--- Begin Text passage ---

Oh yeah, I've tried this with P284 and it still did it just like before. Don't have P285 but it sounds like from Jason's post that it is still happening.


----------



## Ron Barry

tonyp56 said:


> :nono2:
> Jason and Ron,
> 
> Sorry about this (not really upset with you or Ron so please don't take this personal) but you and Ron really need to start reading other peoples posts! I have pointed this very issue out several times to both of you and neither of you paid any attention to me. This issue has been around for at least six months!! Why is it when I said it neither of you paid any attention, but all of a sudden you noticed it and it suddenly becomes a big deal! (Enough that you are asking Dish about it.) It was around way before P285! It seems like I noticed it back around P281 (I think that is right may have been before and please excuse me if there was never a 281 SW version I can't remember all of them but it has been atleast six months ago.)
> 
> I don't remember were I've posted info about this issue but it has been in threads that talked about guide data problems, and I've done it at least twice.


Tony.. I read all the posts that occur in this forum and I know that Jason does too. In fact I tend to read yours a couple of times because they are detailed.

I also remember the "No Info" issue being brought up but it was also brought up in context to the BSOD issues. At times there was discussions and theories to it being linked to locking/hiding channels. This made me actually go and lock and hide some channels. At one point if I recall locking channels resulted in some major pain and it was suggested people stay away from that feature.

As to finding an exact relationship of No Info to Locked channels. It sounds like you are saying that if I lock my LIL at the 8000 range I will get it ever time. I will give this a try tomorrow with 2.85 and see what I get. I will re-read your post tomorrow to make sure I am understanding it.

As to not listening, Well personally I try and also try and duplicate what other people are saying and sometimes type does not come accross the same way and it is hard to duplicate what you might be seeing. I spend 8 hours a day working with QA people that try and reproduce and describe what they are seeing. Lots of times things get lost in the translation from their experience entering a bug. This method is even harder.

You provide great feedback and as a user I much appreciate it. I can assure you that from my side of the fence, I have never taken your posts lightly. Sorry if it has appeared at times to be the case.

Night!


----------



## Jason Nipp

Tony, I remember you mentioning locks, but if I remember correctly it was in regards to BSOD. Your posts also detailed many locks, I only hid Adult. Either way I send bug reports to the team in relation to software releases. So having said that you were not previously ignored and if it seems like I was not paying attention maybe it is because I am working 70hr work weeks, traveling every other week for pilot builds, then coming home to work on my house. I apologize if you felt ignored by my statement, but I am crazy busy nowadays and this is a volunteer role. In general you have always given very good feedback and as such rest assured it was included in my report.

--- End Text passage ---
--- Begin Record list ---

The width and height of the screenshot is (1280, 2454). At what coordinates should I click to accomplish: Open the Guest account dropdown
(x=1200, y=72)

--- End Record list ---
--- Begin Record list ---

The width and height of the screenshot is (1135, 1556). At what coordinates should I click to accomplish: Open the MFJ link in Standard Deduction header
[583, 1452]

--- End Record list ---

Task 1
In the forum thread about the "No Info" guide problem, how many hours a day does Ron Barry say he spends working with QA people?
Task 2
Continue the forum thread about the "No Info" guide problem from its last post.

Task output 1
8 hours a day.

Task output 2
Best regards,
Jason


----------



## tonyp56

Ron and Jason, 

No problem it was just because the way you were talking (actually typing) Jason that I felt compelled to point out that this problem had been around for a while and I had reported it. Like I said in the beginning nothing personal. 

Yes, BSODs were the discussion, but I did talk about the "No Info" in the guide and or specific channels. With P284 I didn't notice any BSODs but the "No Info" is/was still present. 

Yes, if you lock out your local channels that are in the 7-9000 range, you will get no info for either the channel (i.e. 25) or in the guide for the LIL channel. It may take 2 or 3 days for it to start doing this. (at least my 811 does this) Note: Any channel that gets locked beyond selecting "Hide Adult" will cause this. May or may not always happen but it did happen for me. Jason, if all you did is "Hide Adult" then this is an addition to this bug with P285. However locking specific channels has caused the No Info banner for some time now. 

I thank and appreciate you both for all of the work that you do on this forum and this board in general. 

Sorry if anything was taken out of context or if I jumped the gun when I shouldn't have and I didn't mean to say that you both don't do a great job! You both do an excellent job!!!!

Thanks


----------



## BFG

Yes I just started using locks on my 811 and it's still on p284, it screwed my 811 way up, gotta remove them. this is not a new problem


----------



## Ron Barry

tonyp56 said:


> Yes, if you lock out your local channels that are in the 7-9000 range, you will get no info for either the channel (i.e. 25) or in the guide for the LIL channel. It may take 2 or 3 days for it to start doing this. (at least my 811 does this) Note: Any channel that gets locked beyond selecting "Hide Adult" will cause this. May or may not always happen but it did happen for me. Jason, if all you did is "Hide Adult" then this is an addition to this bug with P285. However locking specific channels has caused the No Info banner for some time now.


Checked tonight tony and I have had my 8000 locals locked for a long time. My guess is I locked then at the time the locks started working. I have also locked PPV and Adult. I will see what happens over the next couple of days, but my guess is their might be another piece to the triggering puzzle. Especially if you say that it happens all the time when you bring up your EPG.


----------



## tonyp56

Ron Barry said:


> but my guess is their might be another piece to the triggering puzzle.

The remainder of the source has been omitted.